Directory permissions have a slightly different meaning from those for file permissions. Read permission means the ability to search the directory; that is, to look through it to see what files it contains. Write permission is the ability to create and remove files in the directory. Execute permission is the ability to go through a directory when opening or otherwise accessing a contained file or subdirectory.

Note

If you have write permission on a directory, you can remove files in that directory, even if they don’t belong to you! When used interactively, the rm command notices this, and asks you for confirmation in such a case.

The /tmp directory has write permission for everyone, but your files in /tmp are quite safe because /tmp usually has the so-called sticky bit set on it:

$ ls -ld /tmp
drwxrwxrwt   11 root      root          4096 May 15 17:11 /tmp

Note the t is the last position of the first field. On most directories this position has an x in it. With the sticky bit set, only you, as the file’s owner, or root may remove your files. (We discuss this in more detail in Section 11.5.2, “Directories and the Sticky Bit,” page 414.)

Executable Files

Remember we said that the operating system doesn’t impose a structure on files? Well, we’ve already seen that that was a white lie when it comes to directories. It’s also the case for binary executable files. To run a program, the kernel has to know what part of a file represents instructions (code) and what part represents data. This leads to the notion of an object file format, which is the definition for how these things are laid out within a file on disk.

Although the kernel will only run a file laid out in the proper format, it is up to user-level utilities to create these files. The compiler for a programming language (such as Ada, Fortran, C, or C++) creates object files, and then a linker or loader (usually named ld) binds the object files with library routines to create the final executable. Note that even if a file has all the right bits in all the right places, the kernel won’t run it if the appropriate execute permission bit isn’t turned on (or at least one execute bit for root).

Because the compiler, assembler, and loader are user-level tools, it’s (relatively) easy to change object file formats as needs develop over time; it’s only necessary to “teach” the kernel about the new format and then it can be used. The part that loads executables is relatively small and this isn’t an impossible task. Thus, Unix file formats have evolved over time. The original format was known as a. out (Assembler OUTput). The next format, still used on some commercial systems, is known as COFF (Common Object File Format), and the current, most widely used format is ELF (Extensible Linking Format). Modern GNU/Linux systems use ELF.

The kernel recognizes that an executable file contains binary object code by looking at the first few bytes of the file for special magic numbers. These are sequences of two or four bytes that the kernel recognizes as being special. For backwards compatibility, modern Unix systems recognize multiple formats. ELF files begin with the four characters "177ELF".

Besides binary executables, the kernel also supports executable scripts. Such a file also begins with a magic number: in this case, the two regular characters #!. A script is a program executed by an interpreter, such as the shell, awk, Perl, Python, or Tcl. The #! line provides the full path to the interpreter and, optionally, one single argument:

#! /bin/awk -f

BEGIN { print "hello, world" }

Let’s assume the above contents are in a file named hello.awk and that the file is executable. When you type ’hello.awk’, the kernel runs the program as if you had typed ’/bin/awk -f hello.awk’. Any additional command-line arguments are also passed on to the program. In this case, awk runs the program and prints the universally known hello, world message.

## Records supplied
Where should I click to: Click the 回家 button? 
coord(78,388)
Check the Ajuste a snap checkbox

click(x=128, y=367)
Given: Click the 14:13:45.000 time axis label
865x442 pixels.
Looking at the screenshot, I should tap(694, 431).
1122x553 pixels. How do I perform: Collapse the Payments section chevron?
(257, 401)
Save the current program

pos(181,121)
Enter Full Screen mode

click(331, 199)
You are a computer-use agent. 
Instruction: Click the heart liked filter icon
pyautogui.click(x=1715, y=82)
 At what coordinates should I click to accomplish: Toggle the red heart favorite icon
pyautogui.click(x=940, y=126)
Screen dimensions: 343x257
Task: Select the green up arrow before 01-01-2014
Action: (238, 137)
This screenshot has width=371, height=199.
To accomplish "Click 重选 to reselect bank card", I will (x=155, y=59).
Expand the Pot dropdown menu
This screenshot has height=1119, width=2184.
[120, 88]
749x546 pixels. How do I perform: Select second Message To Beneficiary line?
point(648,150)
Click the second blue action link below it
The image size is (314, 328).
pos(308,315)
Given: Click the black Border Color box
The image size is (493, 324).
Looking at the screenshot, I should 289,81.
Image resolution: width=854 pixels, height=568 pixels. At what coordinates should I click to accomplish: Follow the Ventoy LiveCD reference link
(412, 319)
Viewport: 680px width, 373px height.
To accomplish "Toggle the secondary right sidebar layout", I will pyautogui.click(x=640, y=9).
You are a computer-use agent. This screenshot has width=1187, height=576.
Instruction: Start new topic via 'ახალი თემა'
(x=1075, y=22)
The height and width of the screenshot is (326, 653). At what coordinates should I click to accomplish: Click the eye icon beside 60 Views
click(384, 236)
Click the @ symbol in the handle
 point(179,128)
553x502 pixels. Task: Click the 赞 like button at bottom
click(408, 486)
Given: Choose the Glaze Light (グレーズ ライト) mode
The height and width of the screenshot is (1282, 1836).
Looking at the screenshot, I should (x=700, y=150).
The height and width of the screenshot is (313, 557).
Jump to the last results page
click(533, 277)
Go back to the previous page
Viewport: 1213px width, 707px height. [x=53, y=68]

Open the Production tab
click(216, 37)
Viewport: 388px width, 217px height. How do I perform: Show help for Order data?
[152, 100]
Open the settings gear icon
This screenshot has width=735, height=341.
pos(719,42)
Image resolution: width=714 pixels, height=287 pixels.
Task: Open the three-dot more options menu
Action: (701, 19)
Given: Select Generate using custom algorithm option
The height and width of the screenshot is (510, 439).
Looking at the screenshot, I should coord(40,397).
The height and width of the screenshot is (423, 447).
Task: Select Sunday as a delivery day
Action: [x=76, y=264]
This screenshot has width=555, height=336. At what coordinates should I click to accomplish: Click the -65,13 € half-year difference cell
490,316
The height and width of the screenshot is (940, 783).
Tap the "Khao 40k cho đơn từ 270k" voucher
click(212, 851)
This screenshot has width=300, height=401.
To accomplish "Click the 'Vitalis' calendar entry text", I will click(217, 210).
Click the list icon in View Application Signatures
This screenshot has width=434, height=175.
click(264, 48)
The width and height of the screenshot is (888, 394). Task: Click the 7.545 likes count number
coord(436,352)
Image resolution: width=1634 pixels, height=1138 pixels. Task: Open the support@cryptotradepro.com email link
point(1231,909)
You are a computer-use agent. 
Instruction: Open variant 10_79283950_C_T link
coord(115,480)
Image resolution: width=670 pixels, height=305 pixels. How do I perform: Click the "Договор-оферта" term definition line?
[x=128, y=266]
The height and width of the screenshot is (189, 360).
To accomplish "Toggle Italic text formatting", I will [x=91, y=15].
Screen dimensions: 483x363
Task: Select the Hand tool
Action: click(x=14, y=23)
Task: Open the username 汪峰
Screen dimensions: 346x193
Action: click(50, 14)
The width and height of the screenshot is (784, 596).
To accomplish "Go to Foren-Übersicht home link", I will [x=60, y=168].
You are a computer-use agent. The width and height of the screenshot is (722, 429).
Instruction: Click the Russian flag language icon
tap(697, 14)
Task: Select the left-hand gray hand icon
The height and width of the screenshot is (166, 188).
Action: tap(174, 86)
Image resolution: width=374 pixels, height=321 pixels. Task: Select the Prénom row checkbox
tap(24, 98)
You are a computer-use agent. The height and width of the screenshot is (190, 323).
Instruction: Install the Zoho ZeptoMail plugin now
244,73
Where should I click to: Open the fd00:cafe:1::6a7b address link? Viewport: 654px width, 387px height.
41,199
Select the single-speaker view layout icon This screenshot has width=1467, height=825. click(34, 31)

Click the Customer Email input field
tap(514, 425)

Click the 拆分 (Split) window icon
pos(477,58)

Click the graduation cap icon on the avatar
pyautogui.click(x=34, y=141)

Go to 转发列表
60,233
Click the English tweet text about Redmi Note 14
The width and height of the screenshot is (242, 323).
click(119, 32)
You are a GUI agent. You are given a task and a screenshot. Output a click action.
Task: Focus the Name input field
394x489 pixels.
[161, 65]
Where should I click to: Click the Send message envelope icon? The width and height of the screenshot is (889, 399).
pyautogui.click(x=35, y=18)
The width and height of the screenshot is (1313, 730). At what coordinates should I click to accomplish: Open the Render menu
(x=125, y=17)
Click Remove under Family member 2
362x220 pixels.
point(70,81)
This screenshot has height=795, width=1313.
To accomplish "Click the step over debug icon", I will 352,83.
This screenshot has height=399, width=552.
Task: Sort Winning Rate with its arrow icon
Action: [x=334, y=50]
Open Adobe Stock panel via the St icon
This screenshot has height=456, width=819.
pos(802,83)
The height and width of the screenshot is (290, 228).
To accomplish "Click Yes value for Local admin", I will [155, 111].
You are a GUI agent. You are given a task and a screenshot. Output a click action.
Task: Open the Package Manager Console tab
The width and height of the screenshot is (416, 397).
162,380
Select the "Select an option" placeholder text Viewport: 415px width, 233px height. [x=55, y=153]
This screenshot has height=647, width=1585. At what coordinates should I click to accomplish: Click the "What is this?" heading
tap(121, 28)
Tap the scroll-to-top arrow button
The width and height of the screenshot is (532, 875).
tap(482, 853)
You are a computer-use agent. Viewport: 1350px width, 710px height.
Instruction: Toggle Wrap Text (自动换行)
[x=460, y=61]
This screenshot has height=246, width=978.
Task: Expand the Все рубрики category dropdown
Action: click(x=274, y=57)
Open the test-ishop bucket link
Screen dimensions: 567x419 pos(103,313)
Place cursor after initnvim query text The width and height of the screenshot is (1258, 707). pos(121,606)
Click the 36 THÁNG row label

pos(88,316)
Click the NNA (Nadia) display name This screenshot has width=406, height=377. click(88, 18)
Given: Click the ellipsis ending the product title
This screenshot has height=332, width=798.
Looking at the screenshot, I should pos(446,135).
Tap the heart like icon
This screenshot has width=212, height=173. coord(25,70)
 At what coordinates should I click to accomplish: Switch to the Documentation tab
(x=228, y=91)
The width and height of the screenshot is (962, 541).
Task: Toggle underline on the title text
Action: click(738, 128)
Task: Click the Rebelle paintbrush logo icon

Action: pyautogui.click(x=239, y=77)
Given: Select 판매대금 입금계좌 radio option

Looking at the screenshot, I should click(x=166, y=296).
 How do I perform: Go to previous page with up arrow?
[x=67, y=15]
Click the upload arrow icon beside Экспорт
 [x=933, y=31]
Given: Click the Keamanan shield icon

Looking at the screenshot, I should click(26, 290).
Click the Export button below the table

## Work to do
A: Please transcribe the passage on Unix permissions and executables from "Directory permissions have" to "file or subdirectory.".
B: Pick out each line of the records that contains the string "menu", matching case exactly.

## The solutions
A:
Directory permissions have a slightly different meaning from those for file permissions. Read permission means the ability to search the directory; that is, to look through it to see what files it contains. Write permission is the ability to create and remove files in the directory. Execute permission is the ability to go through a directory when opening or otherwise accessing a contained file or subdirectory.

B:
Expand the Pot dropdown menu
Task: Open the three-dot more options menu
The width and height of the screenshot is (1313, 730). At what coordinates should I click to accomplish: Open the Render menu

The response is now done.